The possible potential therapeutic targets for drug induced gingival overgrowth

Abstract

Gingival overgrowth is a side effect of certain medications. The most fibrotic drug-induced lesions develop in response to therapy with phenytoin, the least fibrotic lesions are caused by cyclosporin A, and the intermediate fibrosis occurs in nifedipine-induced gingival overgrowth. Fibrosis is one of the largest groups of diseases for which there is no therapy but is believed to occur because of a persistent tissue repair program. During connective tissue repair, activated gingival fibroblasts synthesize and remodel newly created extracellular matrix. Proteins such as transforming growth factor (TGF), endothelin-1 (ET-1), angiotensin II (Ang II), connective tissue growth factor (CCN2/CTGF), insulin-like growth factor (IGF), and platelet-derived growth factor (PDGF) appear to act in a network that contributes to the development of gingival fibrosis.
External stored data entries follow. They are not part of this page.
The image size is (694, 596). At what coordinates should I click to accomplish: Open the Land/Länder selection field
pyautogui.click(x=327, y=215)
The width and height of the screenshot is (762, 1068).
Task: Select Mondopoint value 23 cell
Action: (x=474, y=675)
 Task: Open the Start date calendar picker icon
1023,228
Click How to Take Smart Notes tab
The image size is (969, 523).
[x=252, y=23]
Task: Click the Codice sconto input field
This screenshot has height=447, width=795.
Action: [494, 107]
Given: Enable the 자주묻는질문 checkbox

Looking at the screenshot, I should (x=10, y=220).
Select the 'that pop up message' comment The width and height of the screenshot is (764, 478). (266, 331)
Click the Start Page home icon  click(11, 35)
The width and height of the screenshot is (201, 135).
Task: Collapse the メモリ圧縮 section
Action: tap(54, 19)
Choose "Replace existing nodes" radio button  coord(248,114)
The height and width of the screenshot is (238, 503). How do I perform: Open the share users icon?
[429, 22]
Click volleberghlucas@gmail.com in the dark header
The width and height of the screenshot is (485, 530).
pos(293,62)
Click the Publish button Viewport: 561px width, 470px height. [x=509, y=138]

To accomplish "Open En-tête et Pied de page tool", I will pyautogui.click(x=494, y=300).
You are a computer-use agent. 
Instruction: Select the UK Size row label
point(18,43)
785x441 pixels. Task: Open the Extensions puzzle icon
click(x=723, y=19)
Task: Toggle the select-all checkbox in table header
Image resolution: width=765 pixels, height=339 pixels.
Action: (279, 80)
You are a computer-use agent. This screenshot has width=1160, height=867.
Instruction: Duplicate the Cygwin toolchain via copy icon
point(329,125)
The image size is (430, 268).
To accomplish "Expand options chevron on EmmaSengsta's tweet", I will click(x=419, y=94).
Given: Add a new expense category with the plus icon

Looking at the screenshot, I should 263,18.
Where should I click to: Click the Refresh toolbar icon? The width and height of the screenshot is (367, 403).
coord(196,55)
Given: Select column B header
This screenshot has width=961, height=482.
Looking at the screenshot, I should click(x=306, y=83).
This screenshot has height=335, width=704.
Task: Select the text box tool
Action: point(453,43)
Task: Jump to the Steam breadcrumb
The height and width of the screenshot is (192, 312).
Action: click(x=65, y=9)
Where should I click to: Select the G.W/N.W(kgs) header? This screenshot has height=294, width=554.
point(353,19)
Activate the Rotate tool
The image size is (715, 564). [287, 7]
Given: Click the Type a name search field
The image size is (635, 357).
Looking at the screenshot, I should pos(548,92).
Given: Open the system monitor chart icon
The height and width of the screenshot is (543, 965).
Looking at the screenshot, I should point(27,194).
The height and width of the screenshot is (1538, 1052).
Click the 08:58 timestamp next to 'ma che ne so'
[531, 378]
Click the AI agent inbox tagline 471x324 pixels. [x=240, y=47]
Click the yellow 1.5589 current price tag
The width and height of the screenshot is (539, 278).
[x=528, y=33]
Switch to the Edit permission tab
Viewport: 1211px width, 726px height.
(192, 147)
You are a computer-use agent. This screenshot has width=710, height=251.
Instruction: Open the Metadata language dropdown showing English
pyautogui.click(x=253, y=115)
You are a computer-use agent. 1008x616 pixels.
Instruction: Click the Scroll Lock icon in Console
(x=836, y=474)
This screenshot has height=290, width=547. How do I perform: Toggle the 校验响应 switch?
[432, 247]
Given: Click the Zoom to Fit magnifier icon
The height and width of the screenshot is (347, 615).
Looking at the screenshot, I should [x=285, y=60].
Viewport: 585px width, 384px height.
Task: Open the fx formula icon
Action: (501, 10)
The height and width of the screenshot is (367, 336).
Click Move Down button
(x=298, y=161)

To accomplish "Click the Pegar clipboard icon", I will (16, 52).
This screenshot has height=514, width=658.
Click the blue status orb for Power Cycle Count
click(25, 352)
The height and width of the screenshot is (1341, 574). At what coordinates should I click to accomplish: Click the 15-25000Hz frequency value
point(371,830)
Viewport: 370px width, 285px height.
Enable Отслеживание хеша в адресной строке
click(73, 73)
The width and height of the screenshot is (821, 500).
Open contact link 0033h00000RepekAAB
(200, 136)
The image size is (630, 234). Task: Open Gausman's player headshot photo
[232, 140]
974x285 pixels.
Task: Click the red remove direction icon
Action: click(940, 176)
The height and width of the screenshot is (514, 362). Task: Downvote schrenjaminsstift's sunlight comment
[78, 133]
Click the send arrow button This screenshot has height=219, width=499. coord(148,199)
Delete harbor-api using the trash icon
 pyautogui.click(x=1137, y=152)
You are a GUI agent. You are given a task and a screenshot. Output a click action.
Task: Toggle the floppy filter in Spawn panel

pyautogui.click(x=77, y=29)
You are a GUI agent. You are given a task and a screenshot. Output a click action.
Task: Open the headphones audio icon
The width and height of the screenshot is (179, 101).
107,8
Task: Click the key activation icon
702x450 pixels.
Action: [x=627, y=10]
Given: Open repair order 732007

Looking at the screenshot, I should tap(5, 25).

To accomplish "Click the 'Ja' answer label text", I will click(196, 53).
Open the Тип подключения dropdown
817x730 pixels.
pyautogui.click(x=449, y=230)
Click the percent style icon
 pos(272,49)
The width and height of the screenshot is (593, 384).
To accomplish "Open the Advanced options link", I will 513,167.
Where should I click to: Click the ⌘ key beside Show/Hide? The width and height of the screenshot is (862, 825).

Since inflammation is the prerequisite for gingival overgrowth, mast cells and its protease enzymes also play a vital role in the pathogenesis of gingival fibrosis. Drugs targeting these proteins are currently under consideration as antifibrotic treatments. This review summarizes recent observations concerning the contribution of TGF-β, CTGF, IGF, PDGF, ET-1, Ang II, and mast cell chymase and tryptase enzymes to fibroblast activation in gingival fibrosis and the potential utility of agents blocking these proteins in affecting the outcome of drug-induced gingival overgrowth.

Figure 1

Schematic diagram of interplay among profibrotic mediators. These proteins promote fibroblast activation and gingival fibrosis. Ang II: angiotensin II; CTGF: connective tissue growth factor; ET: endothelin; IGF: insulin-like growth factor; PDGF: platelet-derived growth factor; TGF: transforming growth factor; ECM: extracellular matrix.

Figure 2

Potential role of angiotensin II and its receptors expressed by fibroblast in gingival fibrosis. Ang II: angiotensin II; AT: angiotensin receptor; ACE: angiotensin-converting enzyme; ECM: extracellular matrix.

Figure 3

Potential role of endothelin-1 and its receptors expressed by fibroblast in gingival fibrosis. ET-1: endothelin-1; ETA: endothelin receptor A; ETB: endothelin receptor B; ECM: extracellular matrix.